Nasce da qui e dalle successive stragi del 1993 a Firenze, Roma e Milano le indagini che arrivano fino ai giorni nostri con i pm fiorentini intenti ad indagare su Marcello Dell’Utri e Silvio Berlusconi come potenziali mandanti di quelle stragi per mettere pressione all’allora Governo Ciampi e accelerare il processo di “discesa in campo”. «Un filone dell’antimafia chiodata, quella delle Agende Rosse, da sempre fiancheggiatrice dei magistrati che hanno costruito l’inchiesta sulla Trattativa, lascia intravedere uno scontro frontale con l’altra antimafia, quella delle cerimonie, delle corone di fiori e della liturgia commemorativa», scrive Giuseppe Sottile facendo riferimento allo scontro e polemiche di parte dell’Antimafia con la presenza della Premier Meloni, la stessa di quel Governo che è arrivato a ipotizzare una revisione del reato di concorso esterno. Secondo il cronista del “Foglio” una Repubblica fondata sul «losco comparaggio del potere politico con le stragi è una grande boiata», così come restano assurdi i teoremi di certa parte dell’Antimafia che vede veleni e complotti ovunque. E così da Mori a Subranni, da Dell’Utri a De Donno fino a Berlusconi, i vari “tirati in ballo” dalle cosiddette “Agende Rosse” vengono accusati di ogni tipo di collusione e nefandezza con Cosa Nostra salvo poi doverlo dimostrare.

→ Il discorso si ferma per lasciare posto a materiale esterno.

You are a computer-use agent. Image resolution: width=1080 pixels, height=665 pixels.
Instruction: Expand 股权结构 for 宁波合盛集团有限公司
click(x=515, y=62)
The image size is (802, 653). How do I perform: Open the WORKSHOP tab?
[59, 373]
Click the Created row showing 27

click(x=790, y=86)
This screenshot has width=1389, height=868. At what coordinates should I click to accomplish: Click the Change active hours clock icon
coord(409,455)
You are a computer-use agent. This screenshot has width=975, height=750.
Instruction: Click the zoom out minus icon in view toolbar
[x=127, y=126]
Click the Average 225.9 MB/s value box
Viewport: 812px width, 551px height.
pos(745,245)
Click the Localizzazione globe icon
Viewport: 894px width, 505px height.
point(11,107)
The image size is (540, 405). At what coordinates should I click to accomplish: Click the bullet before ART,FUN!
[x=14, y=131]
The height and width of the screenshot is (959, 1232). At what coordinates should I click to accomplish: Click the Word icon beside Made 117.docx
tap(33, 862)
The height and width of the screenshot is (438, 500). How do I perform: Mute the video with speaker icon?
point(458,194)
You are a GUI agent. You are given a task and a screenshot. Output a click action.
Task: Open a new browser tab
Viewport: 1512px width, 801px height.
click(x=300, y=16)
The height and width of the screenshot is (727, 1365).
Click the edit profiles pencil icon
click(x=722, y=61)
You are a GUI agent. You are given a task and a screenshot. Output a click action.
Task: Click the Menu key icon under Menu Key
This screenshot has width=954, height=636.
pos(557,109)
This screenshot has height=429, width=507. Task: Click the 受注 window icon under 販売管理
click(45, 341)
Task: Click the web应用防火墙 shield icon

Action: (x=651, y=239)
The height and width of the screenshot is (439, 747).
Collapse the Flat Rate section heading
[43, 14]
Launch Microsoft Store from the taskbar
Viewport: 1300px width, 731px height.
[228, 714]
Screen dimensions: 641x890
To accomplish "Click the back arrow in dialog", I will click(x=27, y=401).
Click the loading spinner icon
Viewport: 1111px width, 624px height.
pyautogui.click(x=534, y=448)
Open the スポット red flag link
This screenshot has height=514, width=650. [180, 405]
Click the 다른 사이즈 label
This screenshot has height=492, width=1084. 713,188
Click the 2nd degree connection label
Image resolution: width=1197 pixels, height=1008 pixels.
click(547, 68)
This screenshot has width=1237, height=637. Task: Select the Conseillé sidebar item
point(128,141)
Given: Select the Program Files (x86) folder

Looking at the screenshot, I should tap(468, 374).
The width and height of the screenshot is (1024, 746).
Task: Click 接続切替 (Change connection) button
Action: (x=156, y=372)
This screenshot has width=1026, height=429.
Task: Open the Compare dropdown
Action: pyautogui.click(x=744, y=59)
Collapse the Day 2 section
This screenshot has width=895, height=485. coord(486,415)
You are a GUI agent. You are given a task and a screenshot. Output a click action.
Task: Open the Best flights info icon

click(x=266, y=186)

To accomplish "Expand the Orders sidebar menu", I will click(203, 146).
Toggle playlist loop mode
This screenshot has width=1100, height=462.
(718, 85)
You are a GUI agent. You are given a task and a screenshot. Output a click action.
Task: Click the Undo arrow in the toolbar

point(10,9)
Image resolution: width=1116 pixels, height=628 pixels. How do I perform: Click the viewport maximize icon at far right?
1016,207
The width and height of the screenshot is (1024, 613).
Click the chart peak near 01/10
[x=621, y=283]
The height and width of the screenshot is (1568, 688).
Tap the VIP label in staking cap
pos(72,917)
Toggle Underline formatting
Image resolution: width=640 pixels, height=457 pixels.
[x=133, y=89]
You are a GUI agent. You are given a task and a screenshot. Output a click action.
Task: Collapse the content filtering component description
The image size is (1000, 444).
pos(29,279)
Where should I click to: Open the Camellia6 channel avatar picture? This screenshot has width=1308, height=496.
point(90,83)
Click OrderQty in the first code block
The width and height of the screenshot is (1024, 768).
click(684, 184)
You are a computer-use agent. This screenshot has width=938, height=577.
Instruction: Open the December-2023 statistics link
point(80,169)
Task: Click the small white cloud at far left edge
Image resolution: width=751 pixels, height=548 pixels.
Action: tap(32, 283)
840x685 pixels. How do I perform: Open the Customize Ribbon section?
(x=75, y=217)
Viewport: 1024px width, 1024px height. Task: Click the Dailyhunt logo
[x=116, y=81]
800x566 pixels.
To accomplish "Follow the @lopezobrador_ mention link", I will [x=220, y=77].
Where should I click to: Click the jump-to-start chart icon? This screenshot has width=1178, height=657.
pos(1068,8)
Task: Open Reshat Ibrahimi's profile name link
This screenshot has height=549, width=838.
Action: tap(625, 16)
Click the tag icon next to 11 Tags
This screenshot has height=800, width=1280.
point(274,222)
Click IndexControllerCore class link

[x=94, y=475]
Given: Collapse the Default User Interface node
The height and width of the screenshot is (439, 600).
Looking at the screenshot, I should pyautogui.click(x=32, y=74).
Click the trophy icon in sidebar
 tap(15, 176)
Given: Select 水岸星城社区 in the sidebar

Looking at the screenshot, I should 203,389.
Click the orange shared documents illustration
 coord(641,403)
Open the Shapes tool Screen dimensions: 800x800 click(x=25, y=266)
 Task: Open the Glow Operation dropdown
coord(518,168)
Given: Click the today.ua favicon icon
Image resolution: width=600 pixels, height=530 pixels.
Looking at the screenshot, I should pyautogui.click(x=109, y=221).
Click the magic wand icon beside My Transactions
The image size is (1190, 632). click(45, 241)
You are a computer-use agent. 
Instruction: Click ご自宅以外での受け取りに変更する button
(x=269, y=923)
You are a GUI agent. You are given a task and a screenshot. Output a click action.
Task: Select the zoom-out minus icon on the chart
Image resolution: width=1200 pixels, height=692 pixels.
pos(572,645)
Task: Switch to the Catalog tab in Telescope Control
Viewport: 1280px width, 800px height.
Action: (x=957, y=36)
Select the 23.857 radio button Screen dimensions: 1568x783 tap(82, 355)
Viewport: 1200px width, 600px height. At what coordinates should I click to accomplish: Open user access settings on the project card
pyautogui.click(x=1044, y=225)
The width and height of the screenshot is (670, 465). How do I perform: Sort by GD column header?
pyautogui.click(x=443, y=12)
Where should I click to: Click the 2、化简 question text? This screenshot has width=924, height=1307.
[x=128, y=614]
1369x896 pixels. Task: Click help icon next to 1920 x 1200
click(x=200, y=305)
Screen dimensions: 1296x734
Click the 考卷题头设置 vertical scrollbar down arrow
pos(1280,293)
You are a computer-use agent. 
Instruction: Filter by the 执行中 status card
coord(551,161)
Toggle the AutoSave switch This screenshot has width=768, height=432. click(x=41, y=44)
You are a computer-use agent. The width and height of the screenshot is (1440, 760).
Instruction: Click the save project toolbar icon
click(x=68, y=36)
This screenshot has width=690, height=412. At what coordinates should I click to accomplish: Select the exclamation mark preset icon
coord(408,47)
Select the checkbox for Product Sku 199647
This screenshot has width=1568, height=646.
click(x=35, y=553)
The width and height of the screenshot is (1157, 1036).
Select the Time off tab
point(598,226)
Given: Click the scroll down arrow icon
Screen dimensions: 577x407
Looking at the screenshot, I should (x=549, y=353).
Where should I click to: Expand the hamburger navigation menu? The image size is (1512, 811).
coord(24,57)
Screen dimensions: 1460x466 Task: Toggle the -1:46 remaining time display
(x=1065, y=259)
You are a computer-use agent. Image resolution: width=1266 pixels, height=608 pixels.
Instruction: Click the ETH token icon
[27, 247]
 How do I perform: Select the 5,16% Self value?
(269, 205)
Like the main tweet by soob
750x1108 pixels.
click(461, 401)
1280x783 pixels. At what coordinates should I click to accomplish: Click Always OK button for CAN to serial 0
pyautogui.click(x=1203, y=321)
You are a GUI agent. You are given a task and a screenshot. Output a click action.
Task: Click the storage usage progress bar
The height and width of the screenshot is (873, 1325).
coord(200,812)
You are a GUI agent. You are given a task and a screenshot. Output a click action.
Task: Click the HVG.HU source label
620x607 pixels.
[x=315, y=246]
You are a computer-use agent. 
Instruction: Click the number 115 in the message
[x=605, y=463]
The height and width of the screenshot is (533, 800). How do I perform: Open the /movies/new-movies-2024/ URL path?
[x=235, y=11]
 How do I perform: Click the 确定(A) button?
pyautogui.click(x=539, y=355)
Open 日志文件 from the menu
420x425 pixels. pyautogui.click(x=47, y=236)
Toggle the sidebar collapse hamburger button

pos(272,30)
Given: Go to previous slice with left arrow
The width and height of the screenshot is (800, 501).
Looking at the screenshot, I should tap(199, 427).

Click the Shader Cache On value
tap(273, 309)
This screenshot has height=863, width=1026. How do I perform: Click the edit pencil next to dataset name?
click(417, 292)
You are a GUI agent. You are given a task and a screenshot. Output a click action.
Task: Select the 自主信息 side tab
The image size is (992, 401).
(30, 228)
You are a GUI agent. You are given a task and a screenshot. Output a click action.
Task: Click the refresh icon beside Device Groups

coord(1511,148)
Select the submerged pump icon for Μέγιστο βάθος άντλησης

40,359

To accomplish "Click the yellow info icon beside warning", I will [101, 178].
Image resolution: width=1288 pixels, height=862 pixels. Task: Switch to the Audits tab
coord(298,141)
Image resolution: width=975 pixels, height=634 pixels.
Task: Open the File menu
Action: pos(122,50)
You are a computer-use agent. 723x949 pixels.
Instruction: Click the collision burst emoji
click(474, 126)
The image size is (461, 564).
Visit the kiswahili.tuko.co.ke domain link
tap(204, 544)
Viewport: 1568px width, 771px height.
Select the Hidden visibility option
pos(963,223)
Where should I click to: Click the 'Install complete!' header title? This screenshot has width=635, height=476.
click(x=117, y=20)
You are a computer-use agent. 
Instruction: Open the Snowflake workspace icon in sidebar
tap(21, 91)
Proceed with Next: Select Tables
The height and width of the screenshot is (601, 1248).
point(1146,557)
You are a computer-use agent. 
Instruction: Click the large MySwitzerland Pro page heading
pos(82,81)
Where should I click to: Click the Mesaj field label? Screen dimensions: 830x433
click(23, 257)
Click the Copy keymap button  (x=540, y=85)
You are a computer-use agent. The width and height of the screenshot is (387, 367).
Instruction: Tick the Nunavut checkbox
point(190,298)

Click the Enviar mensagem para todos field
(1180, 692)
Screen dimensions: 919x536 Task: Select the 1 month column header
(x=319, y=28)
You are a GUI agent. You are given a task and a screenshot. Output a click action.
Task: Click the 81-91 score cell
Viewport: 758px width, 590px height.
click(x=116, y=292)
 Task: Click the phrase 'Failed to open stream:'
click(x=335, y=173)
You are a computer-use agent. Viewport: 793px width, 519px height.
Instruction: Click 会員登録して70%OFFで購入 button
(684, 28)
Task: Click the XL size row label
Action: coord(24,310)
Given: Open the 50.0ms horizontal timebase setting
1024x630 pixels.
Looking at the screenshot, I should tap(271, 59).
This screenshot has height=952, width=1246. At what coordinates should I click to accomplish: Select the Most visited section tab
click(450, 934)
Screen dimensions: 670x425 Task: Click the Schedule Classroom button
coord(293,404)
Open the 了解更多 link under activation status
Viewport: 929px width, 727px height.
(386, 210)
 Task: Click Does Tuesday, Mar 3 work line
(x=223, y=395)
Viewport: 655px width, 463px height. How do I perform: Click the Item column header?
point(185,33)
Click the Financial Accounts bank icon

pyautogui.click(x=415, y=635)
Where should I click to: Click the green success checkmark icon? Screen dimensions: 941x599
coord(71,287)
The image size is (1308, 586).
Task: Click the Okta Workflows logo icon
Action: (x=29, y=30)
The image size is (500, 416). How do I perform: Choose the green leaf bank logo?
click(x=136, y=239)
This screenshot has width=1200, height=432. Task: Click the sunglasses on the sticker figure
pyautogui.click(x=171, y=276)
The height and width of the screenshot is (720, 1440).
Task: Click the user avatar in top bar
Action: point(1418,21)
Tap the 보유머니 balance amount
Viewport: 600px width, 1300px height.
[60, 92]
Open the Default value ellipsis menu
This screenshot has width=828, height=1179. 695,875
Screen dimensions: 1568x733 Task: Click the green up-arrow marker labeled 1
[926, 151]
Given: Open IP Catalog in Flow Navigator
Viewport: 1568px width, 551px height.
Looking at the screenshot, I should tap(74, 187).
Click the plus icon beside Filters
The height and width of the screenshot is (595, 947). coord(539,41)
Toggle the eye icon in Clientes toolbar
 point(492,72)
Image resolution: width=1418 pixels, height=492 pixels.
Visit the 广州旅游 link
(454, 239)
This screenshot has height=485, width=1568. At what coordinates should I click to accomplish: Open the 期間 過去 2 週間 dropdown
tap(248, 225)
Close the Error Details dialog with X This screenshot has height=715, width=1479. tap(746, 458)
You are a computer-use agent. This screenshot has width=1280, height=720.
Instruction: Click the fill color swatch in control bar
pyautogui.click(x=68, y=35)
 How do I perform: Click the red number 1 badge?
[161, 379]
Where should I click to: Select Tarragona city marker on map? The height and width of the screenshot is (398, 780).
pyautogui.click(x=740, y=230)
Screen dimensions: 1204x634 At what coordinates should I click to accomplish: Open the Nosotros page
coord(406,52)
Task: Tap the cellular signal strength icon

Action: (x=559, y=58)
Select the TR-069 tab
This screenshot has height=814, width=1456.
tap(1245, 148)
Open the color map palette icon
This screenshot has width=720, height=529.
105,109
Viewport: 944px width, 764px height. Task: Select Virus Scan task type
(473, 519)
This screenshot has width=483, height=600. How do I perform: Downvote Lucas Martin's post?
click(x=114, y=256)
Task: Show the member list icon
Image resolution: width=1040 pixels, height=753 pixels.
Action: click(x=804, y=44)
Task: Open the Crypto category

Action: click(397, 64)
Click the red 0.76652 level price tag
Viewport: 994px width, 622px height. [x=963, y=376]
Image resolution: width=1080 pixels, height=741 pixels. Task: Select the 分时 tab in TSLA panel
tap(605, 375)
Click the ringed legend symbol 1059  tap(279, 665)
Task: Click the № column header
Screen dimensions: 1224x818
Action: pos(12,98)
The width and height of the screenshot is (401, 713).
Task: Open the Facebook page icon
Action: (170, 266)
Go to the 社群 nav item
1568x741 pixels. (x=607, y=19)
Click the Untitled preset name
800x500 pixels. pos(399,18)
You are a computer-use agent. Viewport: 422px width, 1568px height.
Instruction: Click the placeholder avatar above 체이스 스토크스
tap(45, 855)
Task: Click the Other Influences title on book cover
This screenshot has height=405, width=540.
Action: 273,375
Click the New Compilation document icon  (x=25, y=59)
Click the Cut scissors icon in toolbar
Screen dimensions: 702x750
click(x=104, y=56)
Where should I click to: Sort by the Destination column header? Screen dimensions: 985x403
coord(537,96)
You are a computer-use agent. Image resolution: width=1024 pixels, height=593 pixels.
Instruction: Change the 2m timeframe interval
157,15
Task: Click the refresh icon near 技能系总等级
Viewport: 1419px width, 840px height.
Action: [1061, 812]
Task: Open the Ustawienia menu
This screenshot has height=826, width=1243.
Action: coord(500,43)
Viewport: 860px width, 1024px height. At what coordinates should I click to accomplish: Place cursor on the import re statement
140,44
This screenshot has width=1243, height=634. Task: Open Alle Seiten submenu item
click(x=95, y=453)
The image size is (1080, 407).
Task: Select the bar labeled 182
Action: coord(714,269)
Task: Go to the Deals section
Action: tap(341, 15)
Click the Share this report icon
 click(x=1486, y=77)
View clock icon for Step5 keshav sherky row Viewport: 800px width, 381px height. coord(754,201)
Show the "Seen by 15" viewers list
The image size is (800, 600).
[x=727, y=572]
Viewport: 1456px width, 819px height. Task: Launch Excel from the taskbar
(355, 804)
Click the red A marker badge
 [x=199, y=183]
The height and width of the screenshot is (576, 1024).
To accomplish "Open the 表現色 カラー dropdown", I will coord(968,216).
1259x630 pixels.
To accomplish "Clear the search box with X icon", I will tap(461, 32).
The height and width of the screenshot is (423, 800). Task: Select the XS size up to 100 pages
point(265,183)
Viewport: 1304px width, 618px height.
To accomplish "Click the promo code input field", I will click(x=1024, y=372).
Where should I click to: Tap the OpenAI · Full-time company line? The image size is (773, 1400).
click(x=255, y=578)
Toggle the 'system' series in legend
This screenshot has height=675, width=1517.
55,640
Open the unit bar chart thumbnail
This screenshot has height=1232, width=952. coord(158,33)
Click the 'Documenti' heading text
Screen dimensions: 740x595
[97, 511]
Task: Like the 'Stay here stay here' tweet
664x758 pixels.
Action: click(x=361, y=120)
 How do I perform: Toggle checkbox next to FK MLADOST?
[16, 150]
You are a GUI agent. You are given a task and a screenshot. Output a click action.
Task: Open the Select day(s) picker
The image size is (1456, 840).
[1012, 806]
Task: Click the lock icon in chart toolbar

P. s. Ci permettiamo allora di riportare integralmente la considerazione finale di Sottile sul “Foglio” che punta con schiettezza il vero motivo dietro l’attacco di certi “campioni dell’Antimafia” (come li definiva un certo Giovanni Falcone, ndr) ai giorni nostri: «Alla confraternita serve una perenne non-verità, come lo Stato-Mafia. Perché la non-verità offre la possibilità ai magistrati coraggiosi – a quelli più astuti o a quelli più politicizzati – di costruire teoremi capaci di scavalcare qualsiasi sentenza e di imbastire sempre nuovi processi; e dà al circo mediatico che li supporta l’opportunità di “rivelare”, a getto continuo, una fitta serie di trame oscure, mandanti esterni, registi occulti e tutto l’armamentario da fiction che, sullo sfascio generale della giustizia, consente ad attori e comparse di rilasciare un’intervista dietro l’altra, di conquistare audience in tv, di pubblicare libri che reclamizzano le loro tesi, di saltellare da un convegno all’altro, di tenere lezioni nelle scuole, di collezionare cittadinanze onorarie, di essere a ogni passo protetti da scorte imponenti e incomprensibili».